- TEXT PASSAGE
----

Suitable control signals must be provided to ensure correct operations. The sequence of operations to power-off, and power-on again, the cluster of gates is the following:

- 1) Isolate node Z by setting the isolation control signal so that node Z is set either to 0 or 1.
- 2) Power-off the gated logic block by setting the SLEEP control signal to 1 (ST is off).
- 3) Wake up the gated logic block by setting the SLEEP control signal to 0 (ST is on).
- 4) Reconnect the logic block to node Z by setting the isolation gate to transparent mode.

In addition to the isolation and SLEEP signals, other signals must be added if we want to preserve the state of the system



Fig. 1. Power gating by sleep transistor insertion.

when registers are powered-off. We do not consider this latter case in this work since we apply power-gating only to combinational blocks.

----

- GIVEN DATA
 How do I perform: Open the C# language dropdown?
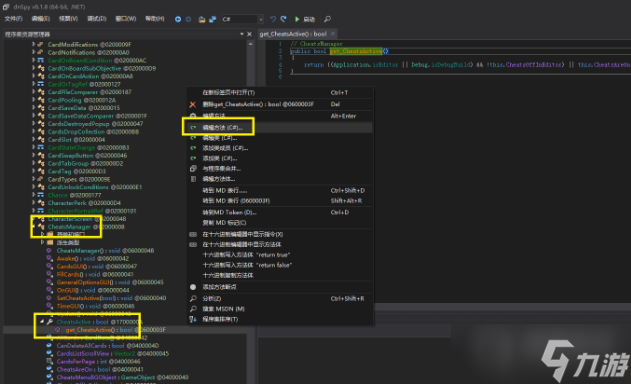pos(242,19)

----

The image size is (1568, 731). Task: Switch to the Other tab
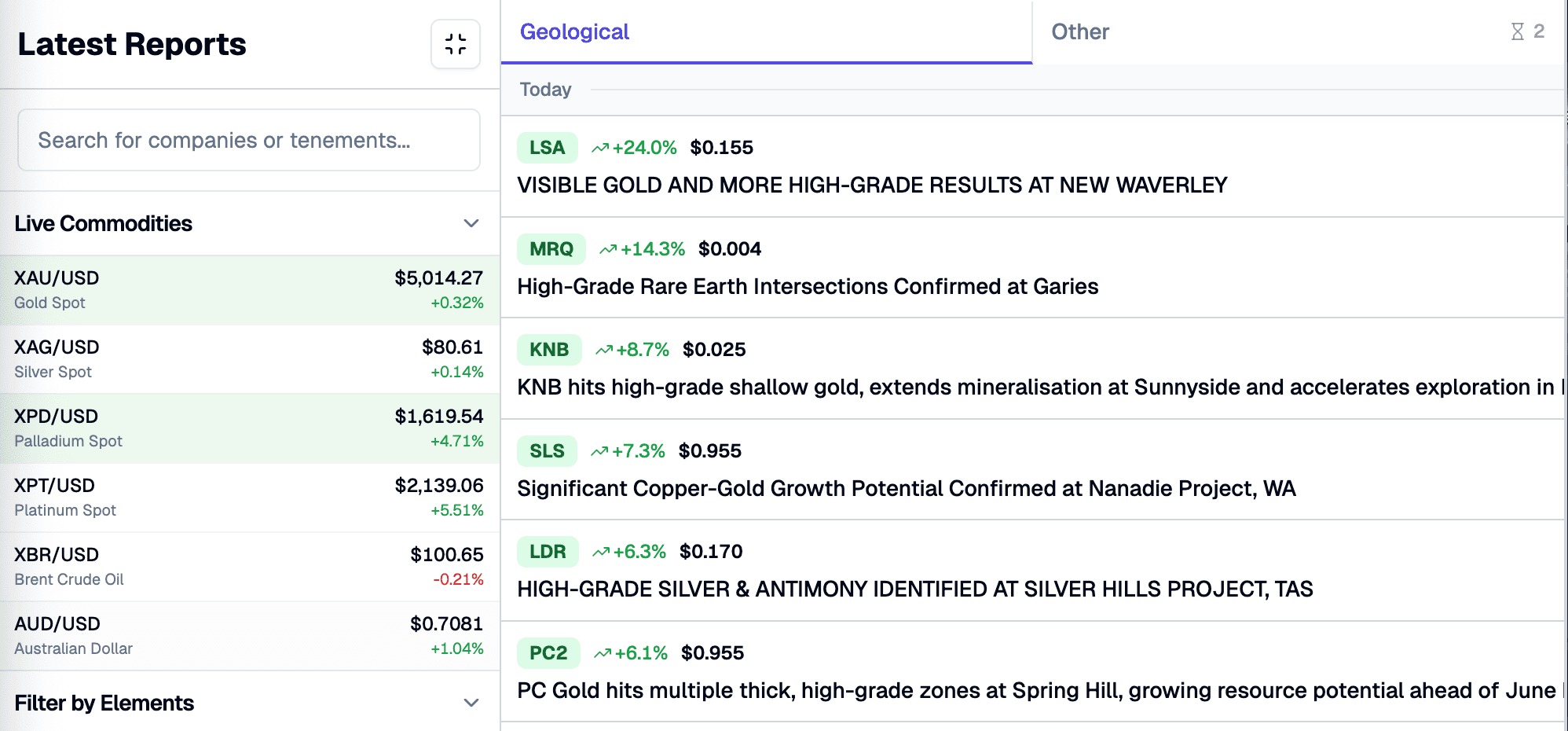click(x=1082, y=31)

----

- EXERCISE
Reproduce the power-gating passage starting with "Suitable control signals" and going on through "(ST is off).", swapping each occurrence of "SLEEP control signal" for "power-down control signal".

- THE COMPLETED TASK
Suitable control signals must be provided to ensure correct operations. The sequence of operations to power-off, and power-on again, the cluster of gates is the following:

- 1) Isolate node Z by setting the isolation control signal so that node Z is set either to 0 or 1.
- 2) Power-off the gated logic block by setting the power-down control signal to 1 (ST is off).